Inevitabile parlare di mercato: "La società sa le nostre difficoltà, sa tutto. Sono a piena conoscenza di quello che stiamo vivendo. Ci giochiamo tanto in questo mese. Io sono il primo a voler dare il massimo: voglio arrivare in fondo in Coppa Italia e continuare a fare bene in campionato. È ovvio che qualcosa va fatto. Dobbiamo stare attenti anche perché abbiamo tanti giocatori a scadenza e non perdere i nostri per richieste da altre società. Abbiamo parecchie situazioni aperte: con la società stiamo lavorando per fare il meglio possibile per il Potenza".

Contro la Casertana sarebbe bello prendersi una rivincita rispetto all’andata, dove il Potenza fece una grande prestazione ma perse clamorosamente senza meritarlo: "Sì, è quello che cercheremo di fare. È la squadra più esperta del campionato, con giocatori navigati. Ha fatto un girone d’andata importante, è cinica, compatta in difesa.
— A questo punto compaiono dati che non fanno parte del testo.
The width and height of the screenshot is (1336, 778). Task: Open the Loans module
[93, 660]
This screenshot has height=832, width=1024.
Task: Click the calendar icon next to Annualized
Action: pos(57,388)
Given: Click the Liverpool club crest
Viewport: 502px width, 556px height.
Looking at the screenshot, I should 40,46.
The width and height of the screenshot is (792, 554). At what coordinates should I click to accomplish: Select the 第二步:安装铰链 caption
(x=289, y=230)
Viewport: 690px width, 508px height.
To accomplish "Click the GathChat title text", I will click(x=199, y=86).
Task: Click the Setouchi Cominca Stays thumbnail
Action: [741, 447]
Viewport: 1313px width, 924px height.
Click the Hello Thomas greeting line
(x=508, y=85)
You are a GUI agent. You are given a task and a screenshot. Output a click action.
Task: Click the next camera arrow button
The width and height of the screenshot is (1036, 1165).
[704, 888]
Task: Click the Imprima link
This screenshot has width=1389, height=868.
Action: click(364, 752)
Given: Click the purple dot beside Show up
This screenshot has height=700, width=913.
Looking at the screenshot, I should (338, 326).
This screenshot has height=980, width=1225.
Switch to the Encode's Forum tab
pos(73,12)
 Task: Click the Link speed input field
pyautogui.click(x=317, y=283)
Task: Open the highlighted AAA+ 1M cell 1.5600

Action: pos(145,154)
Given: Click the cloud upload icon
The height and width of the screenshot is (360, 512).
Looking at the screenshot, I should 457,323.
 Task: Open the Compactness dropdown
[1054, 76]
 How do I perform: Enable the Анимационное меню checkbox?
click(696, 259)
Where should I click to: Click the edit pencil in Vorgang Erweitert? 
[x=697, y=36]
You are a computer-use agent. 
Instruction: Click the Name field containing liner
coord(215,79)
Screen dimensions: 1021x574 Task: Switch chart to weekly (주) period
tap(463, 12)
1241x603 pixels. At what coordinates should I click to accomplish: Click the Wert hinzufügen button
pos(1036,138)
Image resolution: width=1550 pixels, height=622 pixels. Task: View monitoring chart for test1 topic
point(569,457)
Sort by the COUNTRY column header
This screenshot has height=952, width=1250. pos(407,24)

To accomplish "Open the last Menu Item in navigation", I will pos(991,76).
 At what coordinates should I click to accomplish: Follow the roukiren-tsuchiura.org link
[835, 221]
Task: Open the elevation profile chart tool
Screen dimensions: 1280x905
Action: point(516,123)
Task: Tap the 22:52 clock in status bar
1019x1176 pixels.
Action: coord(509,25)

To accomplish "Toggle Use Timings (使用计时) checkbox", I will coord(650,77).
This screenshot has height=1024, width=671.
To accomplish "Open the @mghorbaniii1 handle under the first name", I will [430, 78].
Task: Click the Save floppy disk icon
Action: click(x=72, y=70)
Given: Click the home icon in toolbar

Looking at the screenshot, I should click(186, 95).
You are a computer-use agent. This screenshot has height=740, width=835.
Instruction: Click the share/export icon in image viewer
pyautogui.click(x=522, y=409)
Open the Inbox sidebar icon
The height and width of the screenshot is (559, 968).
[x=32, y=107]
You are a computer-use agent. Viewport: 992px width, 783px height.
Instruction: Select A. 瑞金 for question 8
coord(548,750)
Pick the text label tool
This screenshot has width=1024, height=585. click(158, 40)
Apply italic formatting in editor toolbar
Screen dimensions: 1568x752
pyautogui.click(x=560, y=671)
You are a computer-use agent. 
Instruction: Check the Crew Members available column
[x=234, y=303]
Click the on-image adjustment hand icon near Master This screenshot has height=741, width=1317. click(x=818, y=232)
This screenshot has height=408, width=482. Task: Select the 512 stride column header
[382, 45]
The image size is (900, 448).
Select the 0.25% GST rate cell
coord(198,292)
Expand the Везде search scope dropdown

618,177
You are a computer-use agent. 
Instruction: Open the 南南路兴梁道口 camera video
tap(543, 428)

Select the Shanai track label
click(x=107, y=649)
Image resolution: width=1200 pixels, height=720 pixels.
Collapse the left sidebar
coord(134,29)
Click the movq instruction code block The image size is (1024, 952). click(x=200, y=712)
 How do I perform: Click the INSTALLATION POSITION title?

Dall’andata hanno cambiato assetto tecnico-tattico e trovato un difensore subentrato che ha fatto gol decisivi su palle inattive: è un loro punto forte. Dobbiamo giocare bene come all’andata, ma sbagliare molto meno: pagammo caro gli errori. Attenzione: ti fa sentire forte ma ti colpisce in ripartenza. Da Terni dobbiamo trasferire che per vincere serve la prestazione di tutti, grande attenzione e corsa. Lo sforzo deve diventare una costante, non un peso. Soprattutto l’attenzione difensiva: quando l’alziamo facciamo partite come Catania o Trapani (40 cross subiti, zero gol presi); quando cala, come a Cerignola, prendiamo gol su quattro cross".